# Major sideways "kick" with burnouts/wheel spin??



## 04black6mt (Jan 5, 2005)

Hello All, 

I have a question that I'm going to finally ask after owning my 04 6-speed a year and a half. 

About 85% of the time I do a burnout, or get some pretty good spin taking off from a stop (or under 5 mph roll) the car "kicks" to the side pretty drastically.

Doing a burnout, I'm basically going to end up swinging the rear end about 45 degrees to one side. (At which point I usually let off before the rear wheels drop off the pavement, or worse) 

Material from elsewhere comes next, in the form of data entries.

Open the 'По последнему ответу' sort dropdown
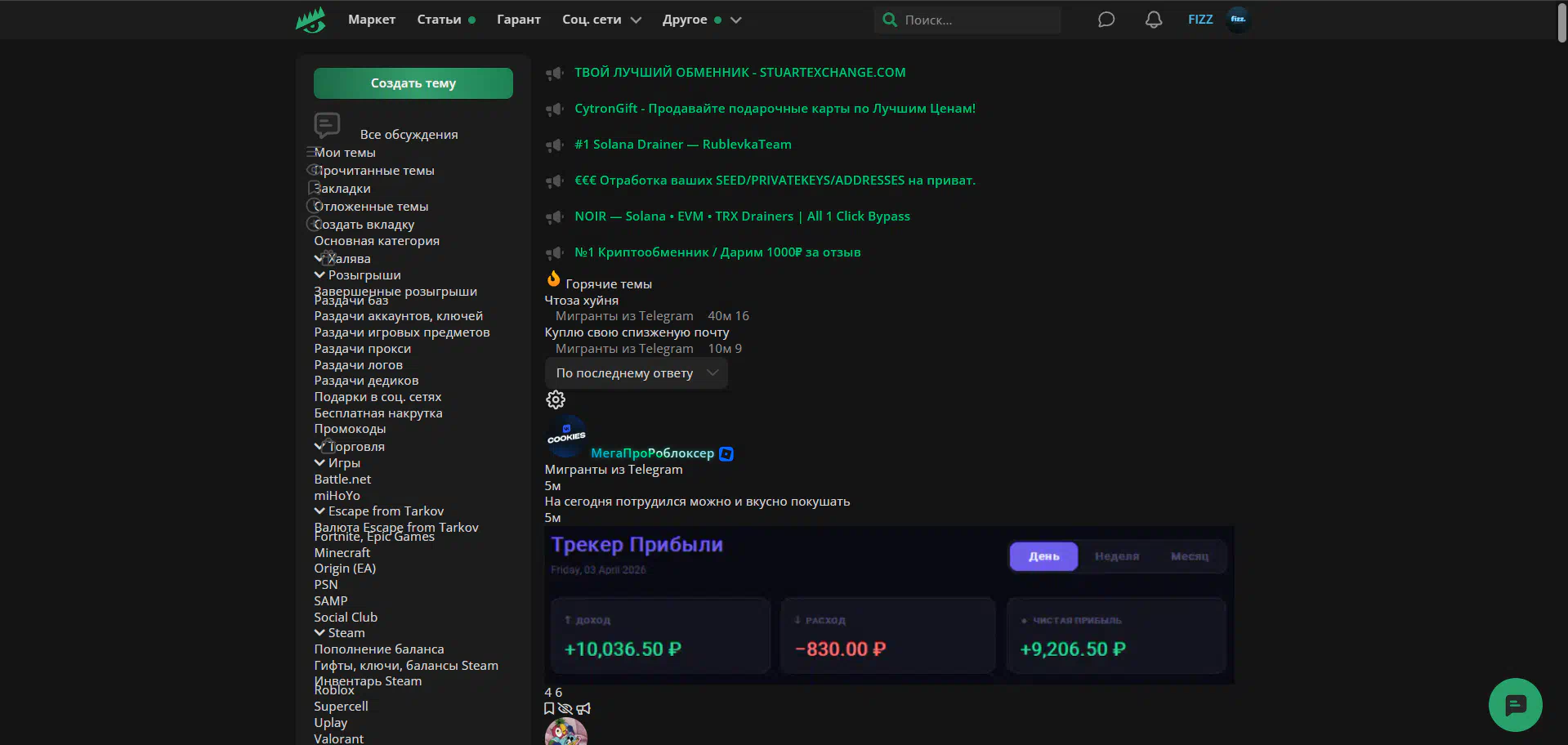The image size is (1568, 745). (x=636, y=373)
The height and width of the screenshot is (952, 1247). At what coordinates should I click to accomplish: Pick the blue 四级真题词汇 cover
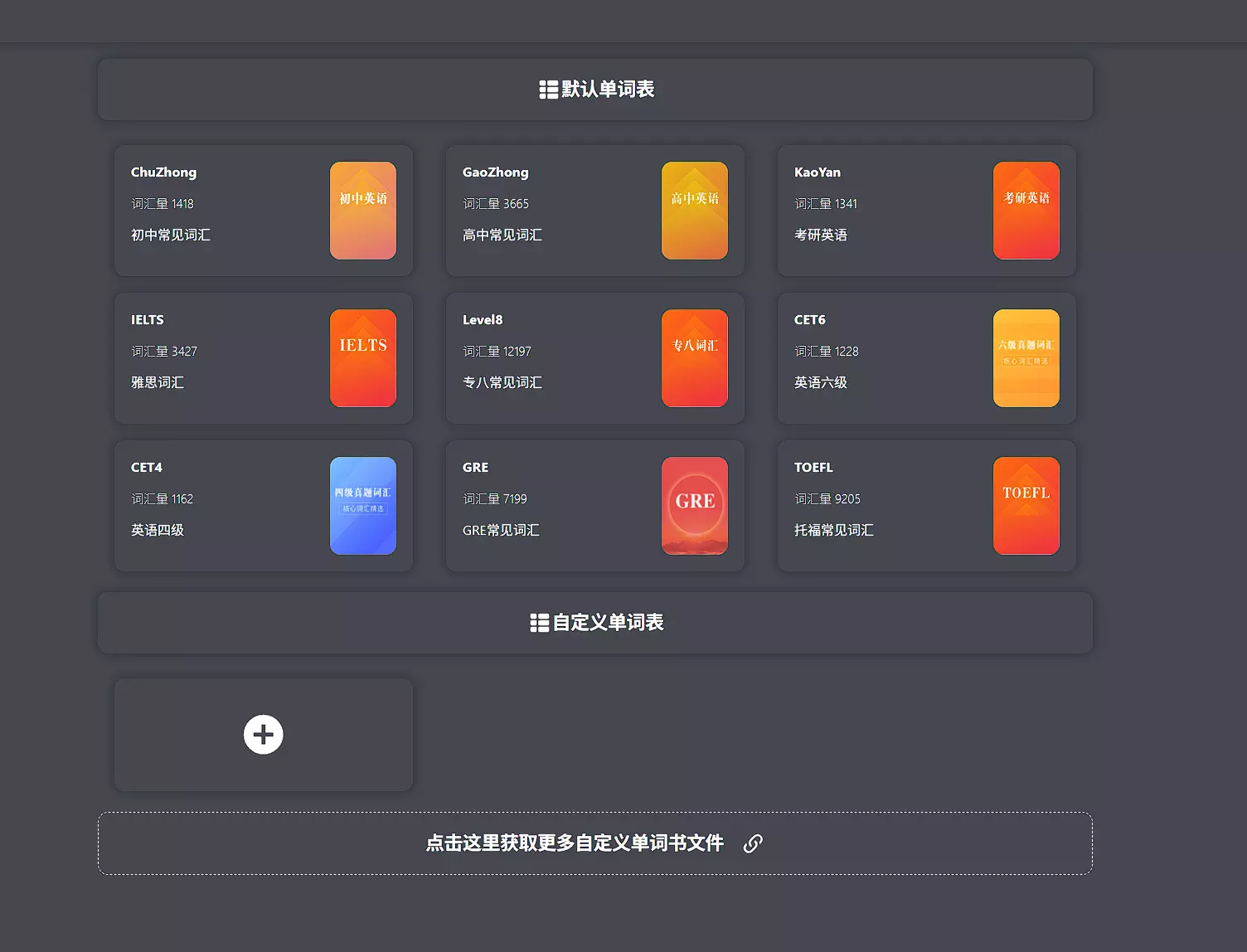click(x=362, y=506)
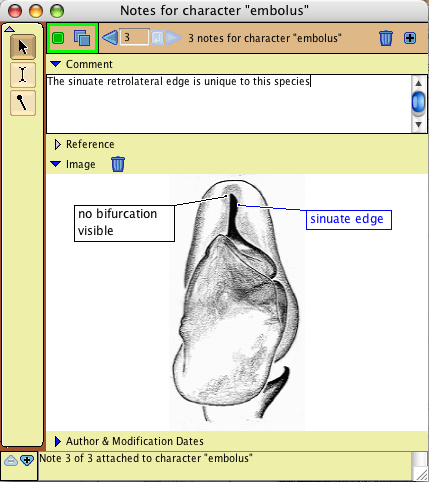Viewport: 429px width, 482px height.
Task: Expand the Reference section
Action: [x=57, y=144]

I had a friend tell me that this is just what LSD cars do (I've had a FWD car w/ LSD, but never a RWD w/ LSD) but I've seen tons of videos of LSD cars doing burnouts without the tail end kicking out.

So anyway, is this normal in the GTO? 
And if its not, is this something that should be covered by the warranty? 

Thanks for any help, 
Matt


----------



## bemeyer (Apr 4, 2005)

04black6mt said:


> Hello All,
> 
> I have a question that I'm going to finally ask after owning my 04 6-speed a year and a half.
> 
> ...


arty: Isn't that what you want?? The sideways drift is half the fun for me!

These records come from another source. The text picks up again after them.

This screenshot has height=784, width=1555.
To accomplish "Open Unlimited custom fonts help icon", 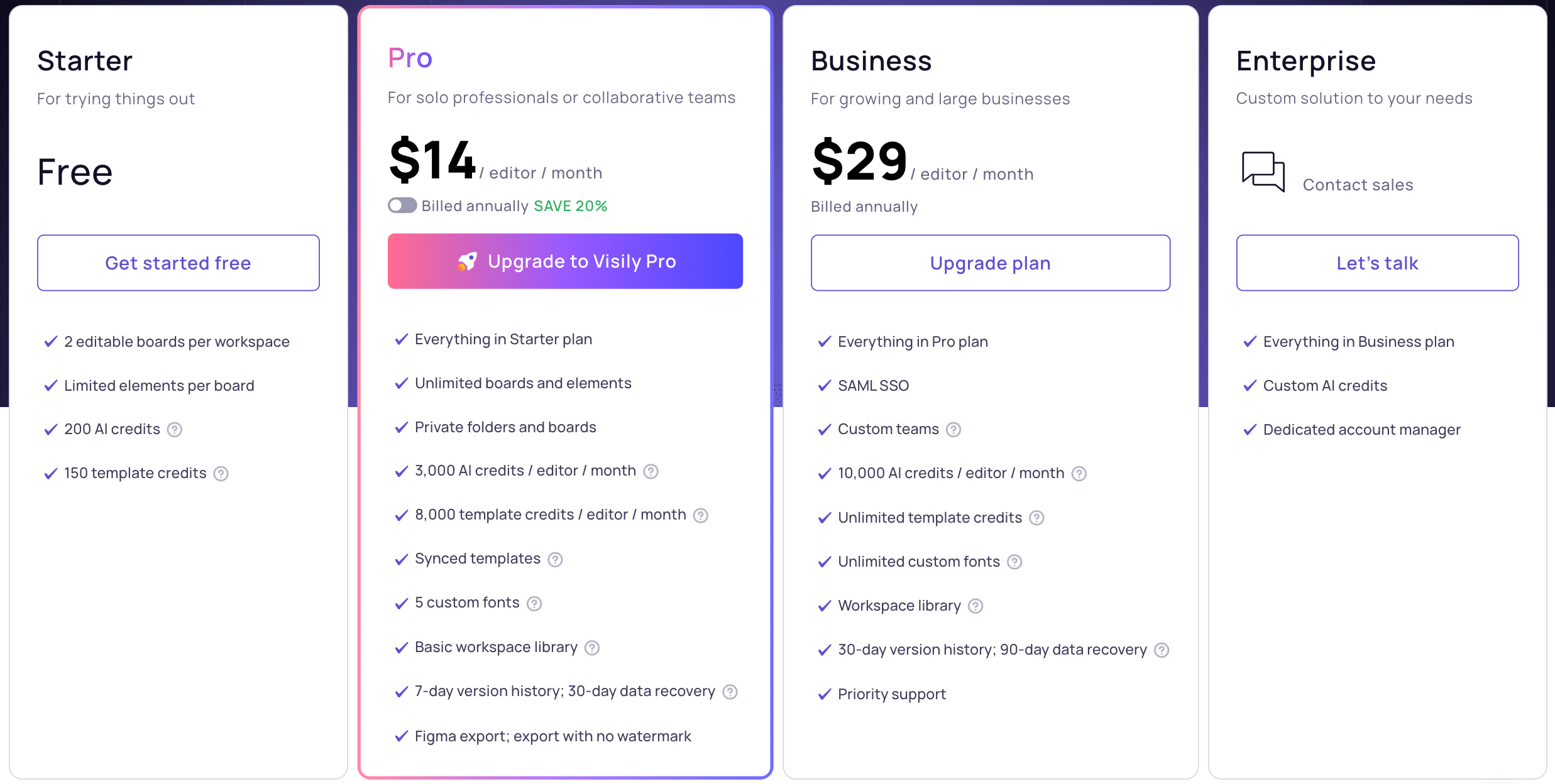I will pos(1014,562).
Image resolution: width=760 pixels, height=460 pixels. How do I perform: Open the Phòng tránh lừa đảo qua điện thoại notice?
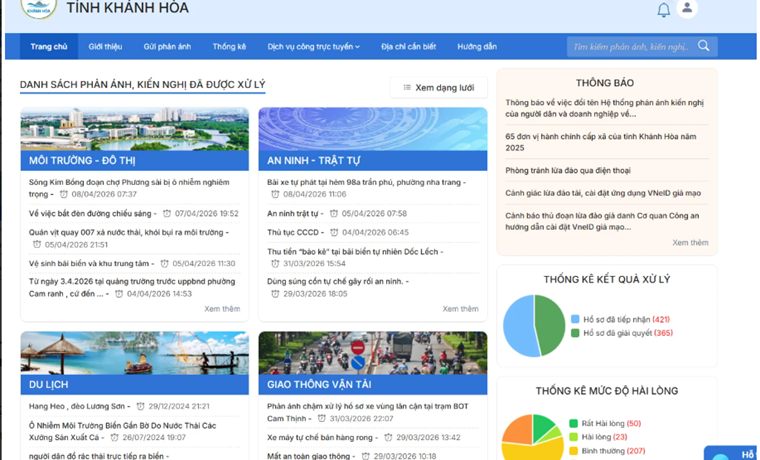(x=568, y=170)
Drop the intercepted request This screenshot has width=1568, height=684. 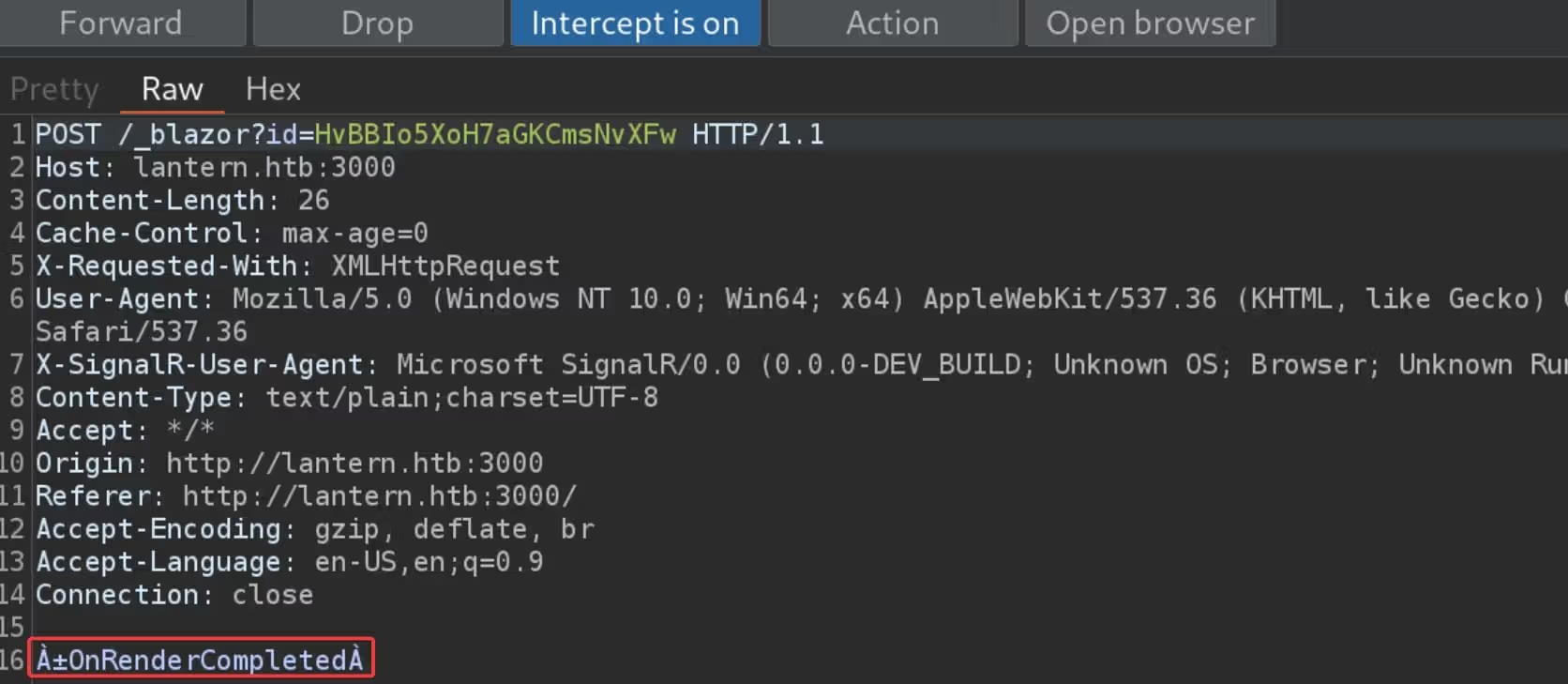click(x=377, y=23)
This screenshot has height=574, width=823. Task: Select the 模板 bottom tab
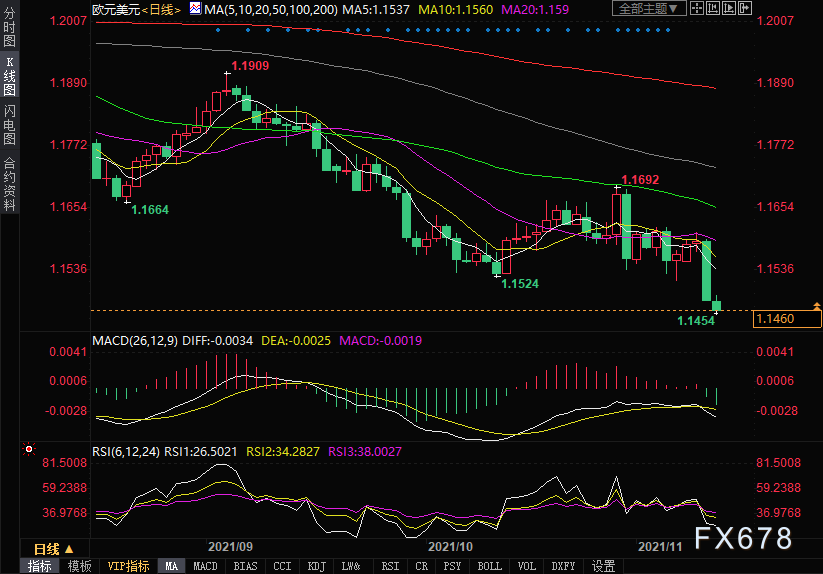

I know it's a dumb question but is the street you're on tilted to the side you're kicking to? In my LSD RWD cars they're all a little different. Sometimes I may get one wheel peel. My old Formula used to hold a very straight line during a burnout, making it very easy to drive that way.


----------



## GTO JUDGE (May 14, 2005)

*I am by no means an authority on burn outs but from what I do know........ To maximize your thrust.... you want the car to squat in the rear, and shoot straight forward when launching. You do not want any side to side play. Not only will this reduce your time if you are racing, but you can easily go out of control and wipe out a row of spectators.

I'd be real hesitant to take this matter up with the dealer... I have never read where improper burnouts is a warranty issue Once you report to your dealer you are burning out etc.... you will be flagged and not even know it and if you come in for warranty work even if it's not related to burn outs or racing, you are setting yourself up for a denial on a warranty claim.

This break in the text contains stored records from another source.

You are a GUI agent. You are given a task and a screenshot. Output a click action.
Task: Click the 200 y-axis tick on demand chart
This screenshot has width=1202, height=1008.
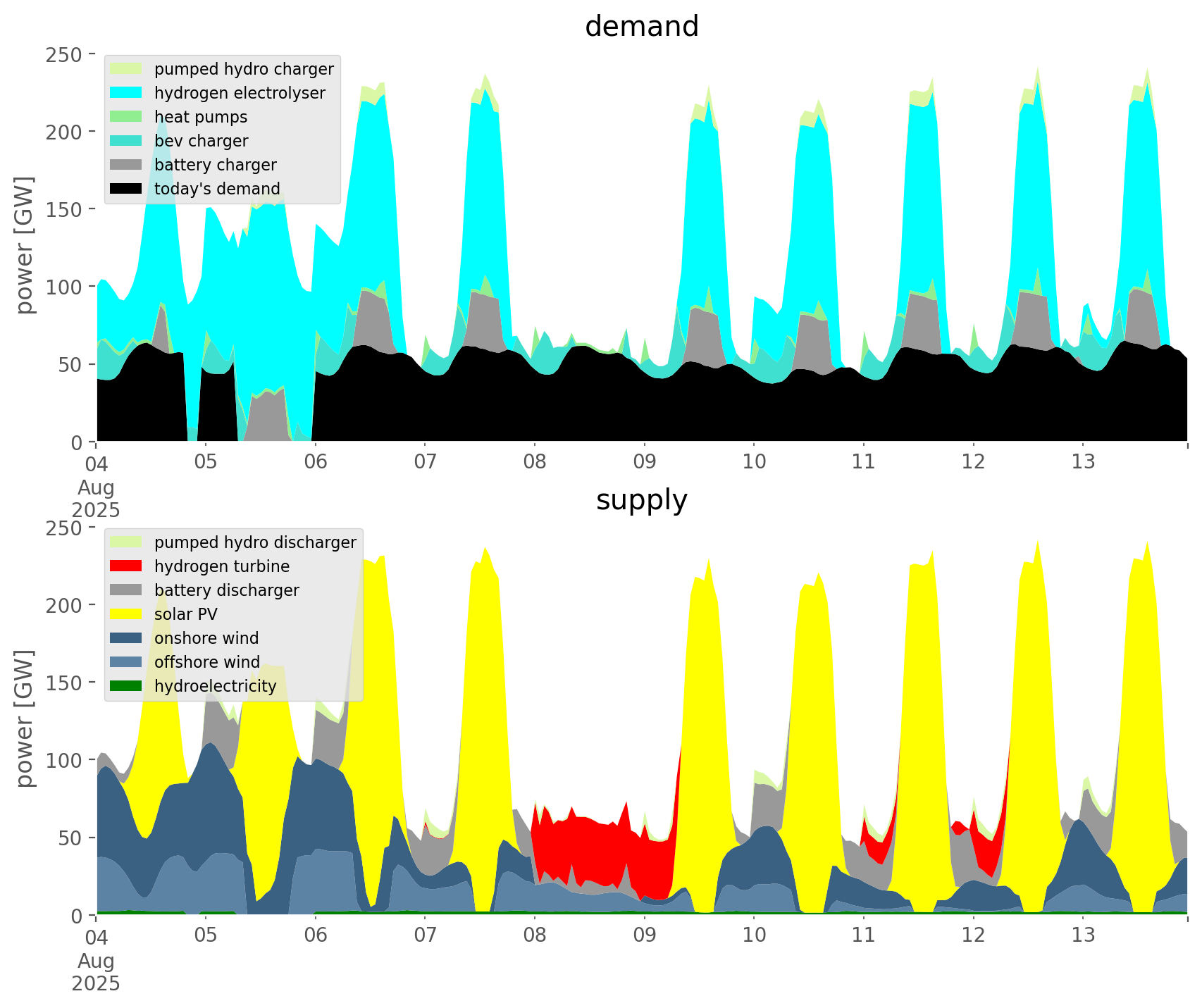tap(64, 132)
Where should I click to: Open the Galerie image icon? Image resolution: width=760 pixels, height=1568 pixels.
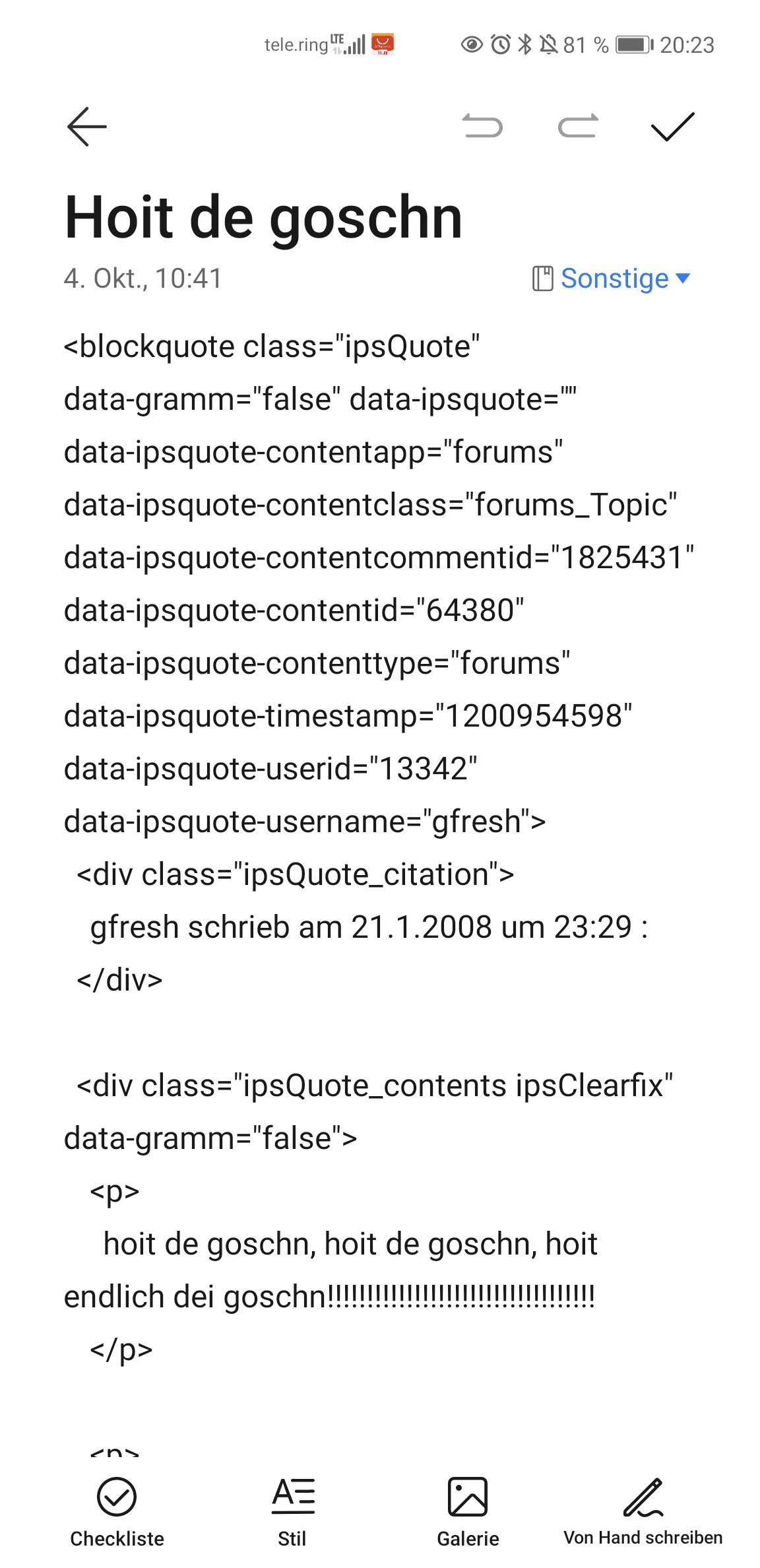click(468, 1496)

Not only that, if you go in and ask about warranties regarding burn outs you will become the talk of the shop, behind your back of course. 
*


----------



## b_a_betterperson (Feb 16, 2005)

Modulating the brake a little bit will solve the problem. To get the rear wheels spinning, you need to depress the accelerator to get some revs -- with the clutch out, obviously -- dump the clutch then move your left foot over to the brake.

Thing is if you mash the brake too hard for too long of a period of time -- which is really easy to do because you're all hyped up -- you're just going to sit there. When that occurs -- you've got the front of your car anchored with the brakes -- while the back end is free to slide around on the spinning tires -- so it will torque pivot or slide off to the side if the road is crowned, etc.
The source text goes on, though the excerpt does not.